# Good hand trigger spray bottles



## Commander2874 (Sep 7, 2017)

Hi all

Looking at getting a few good 500ml trigger spray bottles and not been impressed with the ones i have bought from elite car care (awful spray spread) and slims detailing (trigger takes an age to reset at times)

I bought a few from the high st which have been great but I've been told they will not be suitable for the more stronger products like surfex hd or Bilberry.

Thanks everyone

Sent from my SM-N910F using Tapatalk


----------



## mikster (Jan 4, 2016)

I have some kwazar double action 360 degree bottles ive used with wheel cleaner and degreaser. Still work fine after 2 years. I like them.


----------



## Commander2874 (Sep 7, 2017)

mikster said:


> I have some kwazar double action 360 degree bottles ive used with wheel cleaner and degreaser. Still work fine after 2 years. I like them.

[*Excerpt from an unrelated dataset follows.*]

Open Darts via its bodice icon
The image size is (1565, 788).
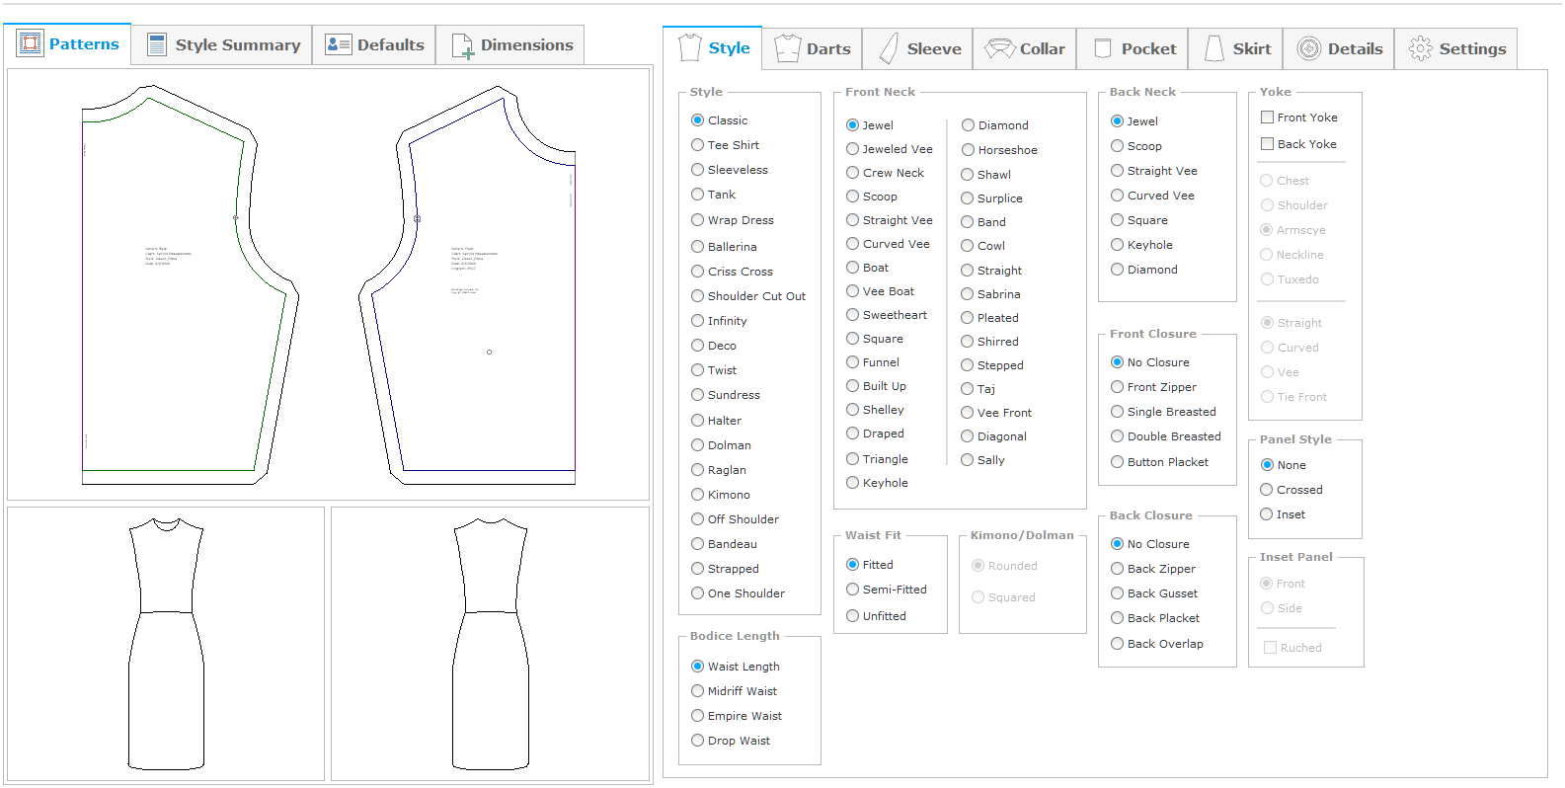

Where did you get them from mate?

Sent from my SM-N910F using Tapatalk


----------



## mikster (Jan 4, 2016)

I think clean and shiny have them. Maybe elitecarcare also...


----------



## youngwangie (Oct 9, 2016)

I use ones that we have had other stuff in around the house. Shower spray ones have the better wide/mist type of spray. it's potluck with the other type dependant on the spray you want. BUT they are all throw away & replace when you have finished using them in the house. make sure you have given them a good wash & make sure you get plenty of cleaning stuff through the spray.


----------



## pinewood (Jan 25, 2018)

Agree with youngwangie, unless you’re a professional detailer,there isn’t much need to spend money on spray bottles. Better to use old house hold ones and use the money saved on detailing products


Sent from my iPhone using Tapatalk


----------



## mikster (Jan 4, 2016)

pinewood said:


> Agree with youngwangie, unless you're a professional detailer,there isn't much need to spend money on spray bottles. Better to use old house hold ones and use the money saved on detailing products
> 
> Sent from my iPhone using Tapatalk


I personally love a good feel spray bottle. Would never use those worthless ones i have everywhere in the house. But i guess we are all different.
I would say bottles ARE detailing products..


----------



## Commander2874 (Sep 7, 2017)

youngwangie said:


> I use ones that we have had other stuff in around the house. Shower spray ones have the better wide/mist type of spray. it's potluck with the other type dependant on the spray you want. BUT they are all throw away & replace when you have finished using them in the house. make sure you have given them a good wash & make sure you get plenty of cleaning stuff through the spray.


Good advice and have kept a few just for that. My wonder wheels bottle has nearly finished so will be re-using that for the valet pro bilberry dilution.

Thanks

Sent from my SM-N910F using Tapatalk


----------



## JoeyJoeJo (Jan 3, 2014)

I find Demon Shine 500ml and Powermaxed have excellent triggers and reuse those, if you can find demon shine on a supermarket deal, can be cheaper than buying "premium" empty bottles even if you never use the product.


----------



## Deathstar (Jan 13, 2013)

How about something like this?

http://www.poundland.co.uk/charlie-dimmock-water-pressure-sprayer-1-litre

Sent from my SM-G930F using Tapatalk


----------



## FiestaRed (Jan 13, 2018)

Deathstar said:


> How about something like this?
> 
> http://www.poundland.co.uk/charlie-dimmock-water-pressure-sprayer-1-litre
> 
> Sent from my SM-G930F using Tapatalk


I mentioned these in another thread, they are great but be careful. My wife picked one up for me and, for the money, it was brilliant.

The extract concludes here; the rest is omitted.